I know he won’t be upset if I don’t come home and cook, but I’ll want to do it anyway. I sometimes feel that if I tell people I am going home to cook lunch for my husband they are judging me- negatively. After all, even he reminds me, he can cook his own lunch. And I am bothered that I worry about people viewing me as “old fashioned” or somehow “unenlightened”. I am also annoyed at the idea of other people assuming they know what is good for me or that they understand what it is I am creating in my life. Especially, when I look out in the world and see divorce, unhappy marriages, and men and women who act in demanding and demeaning ways to their spouse.

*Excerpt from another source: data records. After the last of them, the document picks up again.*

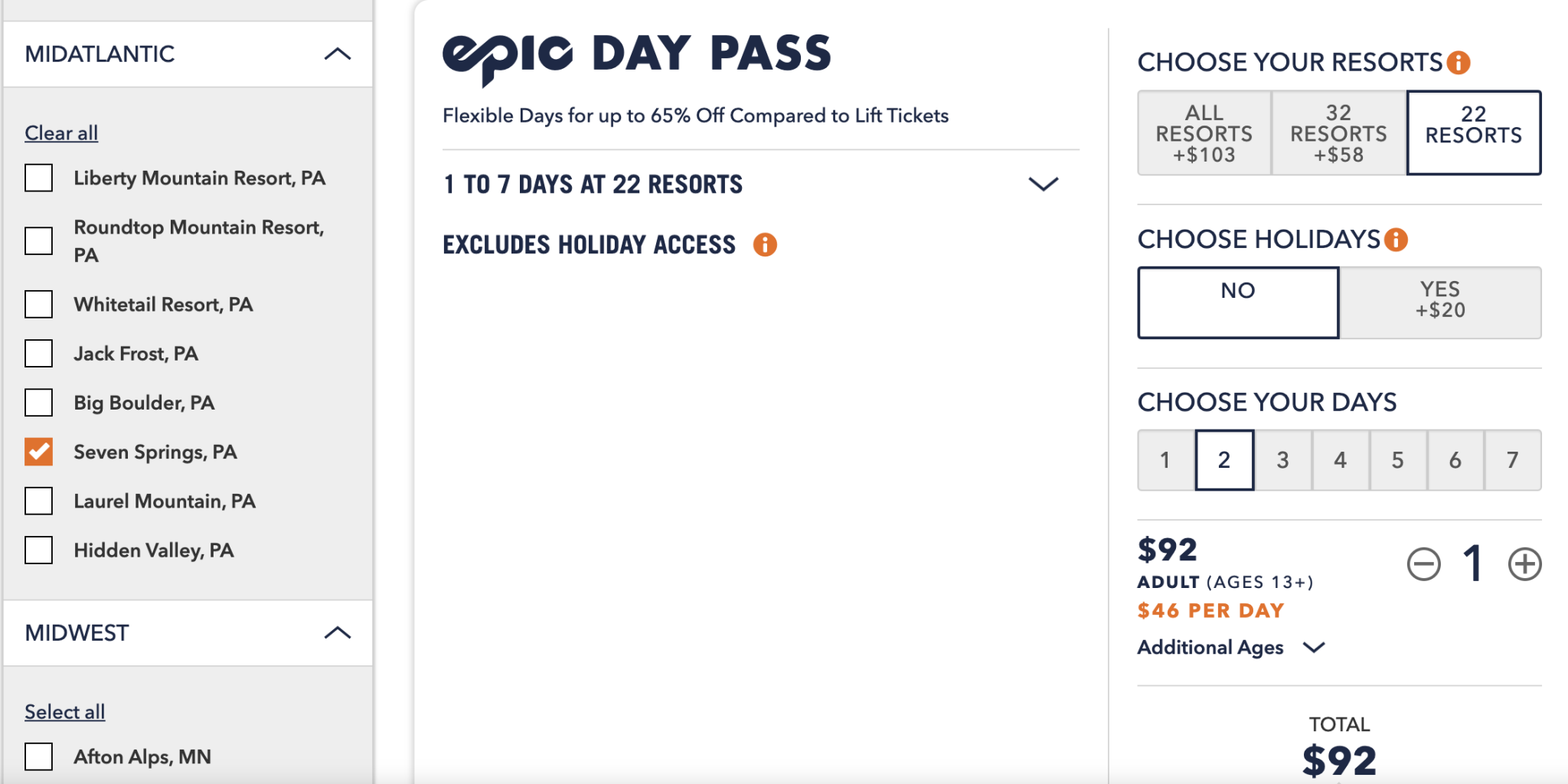
Task: Increase adult pass quantity with plus icon
Action: (x=1524, y=564)
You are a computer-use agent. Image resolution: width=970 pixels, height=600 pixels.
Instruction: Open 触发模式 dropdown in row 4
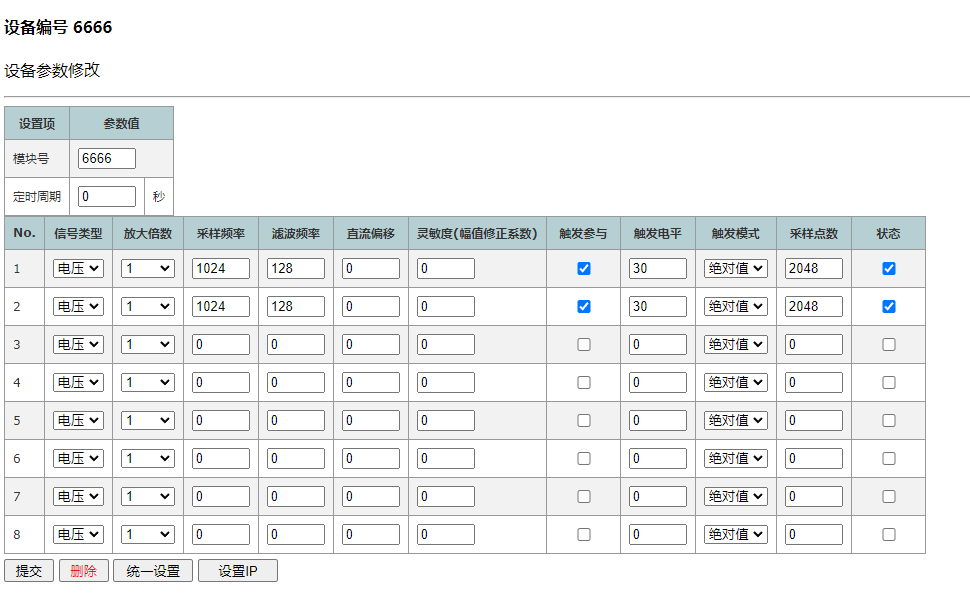click(x=735, y=383)
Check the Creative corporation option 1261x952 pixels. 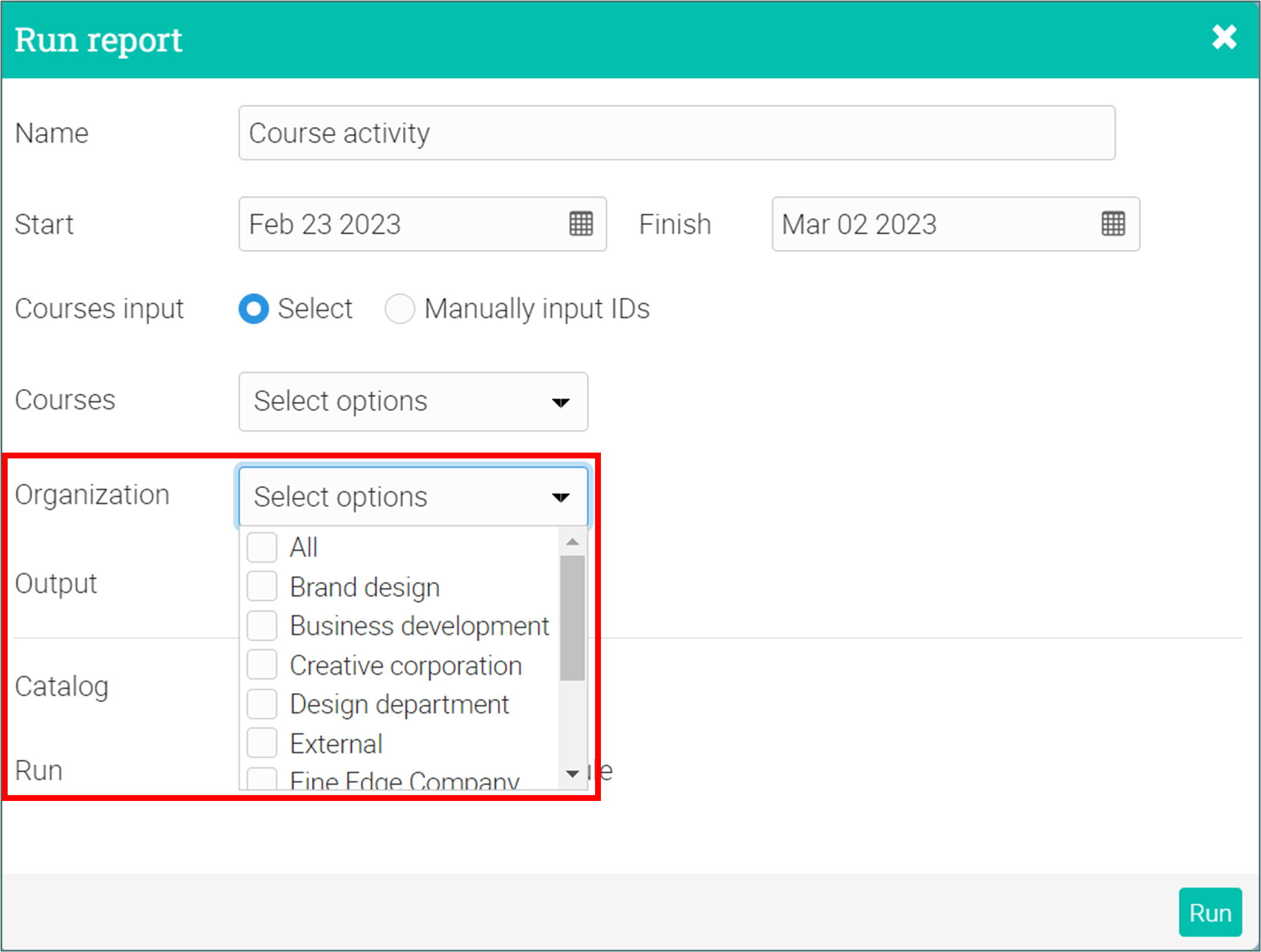[262, 665]
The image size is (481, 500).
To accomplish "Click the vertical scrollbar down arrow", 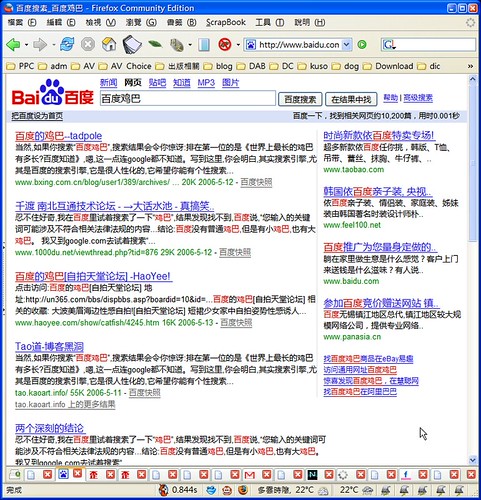I will 472,460.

The Rabbi and I made an agreement before we were married that we would follow his job. And the result of that is that I am a housewife. (In some views I am unemployed; which has likely crippled my career, as I knew it.) There are no opened professional jobs in our small town. But I have to admit that staying home is not so bad. When my daughter was young I fought to stay home a little longer, and a little longer. One of my few regrets is that I worked too much when she was young (I had to) and now she lives on her own and I have no job. How’s that for irony. On some level, I also feel in retrospect that my loyalty to my job was a little over blown if not, at times, entirely misplaced. If I didn’t work so much, would I have been able to show her more patience? More nurturing? But I digress.

Early in our marriage my husband would become so upset if I cried. He truly believes that G-d counts the tears of women. He showed himself to be such a kind and gentle and protective husband. And really who doesn’t want that? So…I’ll try to remember that next time his cat pees in the clean laundry, or he next time he drops meat sauce on the TV room carpet. And I’ve long since given up on the idea of watching the big TV. Apparently it only shows sports. Maybe it’s in need of repair? But in all seriousness, these are the times to remember that I have a choice. Would it be better to fight about the TV or better if I just ask him if he wants some ribs when for when the game comes on? It depends on what I’m trying to create in my home.
One can talk about what’s bothering them, but it is best to pick and choose. If you or your spouse are always correcting each other, it will make things prickly at home. Anger, resentment, sarcasm, and bickering will poison any atmosphere. How one expends their energy matters! What if you looked for ways to make each other’s day better, ways to make your home more comfortable and peaceful?

Least you think I am a shrinking violet-I don’t have any opinions my husband hasn’t heard, in many cases quite a few times. Do I think he would let me use the big TV if I insisted? Probably. Is it easier for me to let go because I’m not crazy about TV anyway? Probably. Do I have moments that are not as generous? You betcha. But I’m working on them. Love, like peace in your home, is a choice we have to make everyday.